**EXERCISE DESCRIPTION**
The job is to find each line of the records below that includes the word "text" and copy it.

━━━━━━━━━━

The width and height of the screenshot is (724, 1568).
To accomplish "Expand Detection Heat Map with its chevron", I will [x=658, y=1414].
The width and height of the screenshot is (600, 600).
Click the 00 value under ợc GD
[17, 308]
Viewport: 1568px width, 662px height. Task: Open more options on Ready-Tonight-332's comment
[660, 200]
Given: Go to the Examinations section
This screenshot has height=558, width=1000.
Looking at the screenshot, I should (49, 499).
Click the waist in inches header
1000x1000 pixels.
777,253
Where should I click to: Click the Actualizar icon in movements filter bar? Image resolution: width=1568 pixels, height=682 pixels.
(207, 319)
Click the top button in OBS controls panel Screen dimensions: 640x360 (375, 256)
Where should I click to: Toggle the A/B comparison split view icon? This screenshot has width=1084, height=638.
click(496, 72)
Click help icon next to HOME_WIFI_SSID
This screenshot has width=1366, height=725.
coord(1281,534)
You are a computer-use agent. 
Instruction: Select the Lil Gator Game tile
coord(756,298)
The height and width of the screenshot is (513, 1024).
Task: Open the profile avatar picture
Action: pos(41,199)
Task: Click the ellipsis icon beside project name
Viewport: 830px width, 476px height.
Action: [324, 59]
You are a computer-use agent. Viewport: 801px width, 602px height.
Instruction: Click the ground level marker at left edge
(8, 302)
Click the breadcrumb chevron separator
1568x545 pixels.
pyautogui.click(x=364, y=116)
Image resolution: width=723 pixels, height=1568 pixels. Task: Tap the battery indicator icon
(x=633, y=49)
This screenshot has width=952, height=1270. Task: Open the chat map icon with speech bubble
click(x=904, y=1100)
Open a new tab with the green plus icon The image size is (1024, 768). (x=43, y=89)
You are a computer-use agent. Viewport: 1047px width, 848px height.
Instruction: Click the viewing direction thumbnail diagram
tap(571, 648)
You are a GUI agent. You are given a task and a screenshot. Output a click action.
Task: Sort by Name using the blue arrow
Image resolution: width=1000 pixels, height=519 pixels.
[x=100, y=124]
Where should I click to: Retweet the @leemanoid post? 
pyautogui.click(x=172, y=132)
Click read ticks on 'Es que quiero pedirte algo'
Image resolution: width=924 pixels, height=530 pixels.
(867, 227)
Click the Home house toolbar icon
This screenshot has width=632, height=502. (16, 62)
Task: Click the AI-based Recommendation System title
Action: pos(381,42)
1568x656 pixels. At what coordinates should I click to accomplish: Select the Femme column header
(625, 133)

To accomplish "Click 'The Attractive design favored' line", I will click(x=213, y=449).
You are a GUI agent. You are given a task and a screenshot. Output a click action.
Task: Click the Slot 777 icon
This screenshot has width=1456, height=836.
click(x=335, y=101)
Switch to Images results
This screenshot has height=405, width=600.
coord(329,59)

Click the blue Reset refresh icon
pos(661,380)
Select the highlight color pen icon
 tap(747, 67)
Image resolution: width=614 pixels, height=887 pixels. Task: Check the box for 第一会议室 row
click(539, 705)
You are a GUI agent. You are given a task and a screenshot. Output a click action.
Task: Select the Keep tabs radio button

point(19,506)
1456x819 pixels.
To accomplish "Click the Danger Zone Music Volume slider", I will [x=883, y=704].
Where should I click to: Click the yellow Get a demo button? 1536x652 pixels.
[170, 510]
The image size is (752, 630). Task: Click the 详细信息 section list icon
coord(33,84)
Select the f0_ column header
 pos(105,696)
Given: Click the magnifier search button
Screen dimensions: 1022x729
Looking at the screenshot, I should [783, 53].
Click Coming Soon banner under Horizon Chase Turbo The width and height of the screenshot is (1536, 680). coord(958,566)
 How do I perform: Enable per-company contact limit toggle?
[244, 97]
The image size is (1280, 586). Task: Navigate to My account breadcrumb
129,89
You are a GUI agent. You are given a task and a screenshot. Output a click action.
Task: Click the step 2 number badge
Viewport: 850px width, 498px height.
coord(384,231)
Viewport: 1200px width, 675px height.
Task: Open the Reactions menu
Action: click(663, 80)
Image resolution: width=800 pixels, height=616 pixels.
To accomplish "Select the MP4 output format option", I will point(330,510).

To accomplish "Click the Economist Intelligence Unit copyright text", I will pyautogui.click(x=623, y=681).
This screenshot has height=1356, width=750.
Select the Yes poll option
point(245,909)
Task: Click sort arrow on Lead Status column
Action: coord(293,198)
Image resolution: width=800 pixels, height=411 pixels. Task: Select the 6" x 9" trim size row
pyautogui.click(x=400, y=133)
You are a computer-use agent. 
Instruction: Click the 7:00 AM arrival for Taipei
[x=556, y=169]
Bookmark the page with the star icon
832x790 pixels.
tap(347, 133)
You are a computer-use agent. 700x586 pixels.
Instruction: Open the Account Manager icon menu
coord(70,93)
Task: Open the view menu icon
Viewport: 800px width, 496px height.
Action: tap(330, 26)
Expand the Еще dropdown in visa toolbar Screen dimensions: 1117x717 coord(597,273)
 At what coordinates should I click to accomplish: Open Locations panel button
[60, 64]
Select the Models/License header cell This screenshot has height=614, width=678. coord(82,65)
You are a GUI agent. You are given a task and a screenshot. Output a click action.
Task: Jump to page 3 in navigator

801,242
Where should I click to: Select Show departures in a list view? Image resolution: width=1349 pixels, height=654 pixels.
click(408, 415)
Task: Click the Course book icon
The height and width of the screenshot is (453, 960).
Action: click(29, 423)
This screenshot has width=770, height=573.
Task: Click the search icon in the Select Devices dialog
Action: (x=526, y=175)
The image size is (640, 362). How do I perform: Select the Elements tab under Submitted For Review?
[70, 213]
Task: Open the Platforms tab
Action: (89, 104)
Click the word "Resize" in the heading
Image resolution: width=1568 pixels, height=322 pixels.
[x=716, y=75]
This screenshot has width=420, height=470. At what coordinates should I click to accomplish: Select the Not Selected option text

━━━━━━━━━━

**ANSWER SPACE**
To accomplish "Click the Economist Intelligence Unit copyright text", I will pyautogui.click(x=623, y=681).
This screenshot has width=420, height=470. At what coordinates should I click to accomplish: Select the Not Selected option text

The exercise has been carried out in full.